Dataset entries
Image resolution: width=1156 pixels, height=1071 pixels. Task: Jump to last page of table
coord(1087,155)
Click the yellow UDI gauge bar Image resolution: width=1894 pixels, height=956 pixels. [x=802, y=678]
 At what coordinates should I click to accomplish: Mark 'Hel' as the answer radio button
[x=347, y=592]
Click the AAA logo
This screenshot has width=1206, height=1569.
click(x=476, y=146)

● Required work: Only the lines from the one containing "Click the yellow" through the end of the data above are wanted, both ends included; restate them word for word.

● Written response:
Click the yellow UDI gauge bar Image resolution: width=1894 pixels, height=956 pixels. [x=802, y=678]
 At what coordinates should I click to accomplish: Mark 'Hel' as the answer radio button
[x=347, y=592]
Click the AAA logo
This screenshot has width=1206, height=1569.
click(x=476, y=146)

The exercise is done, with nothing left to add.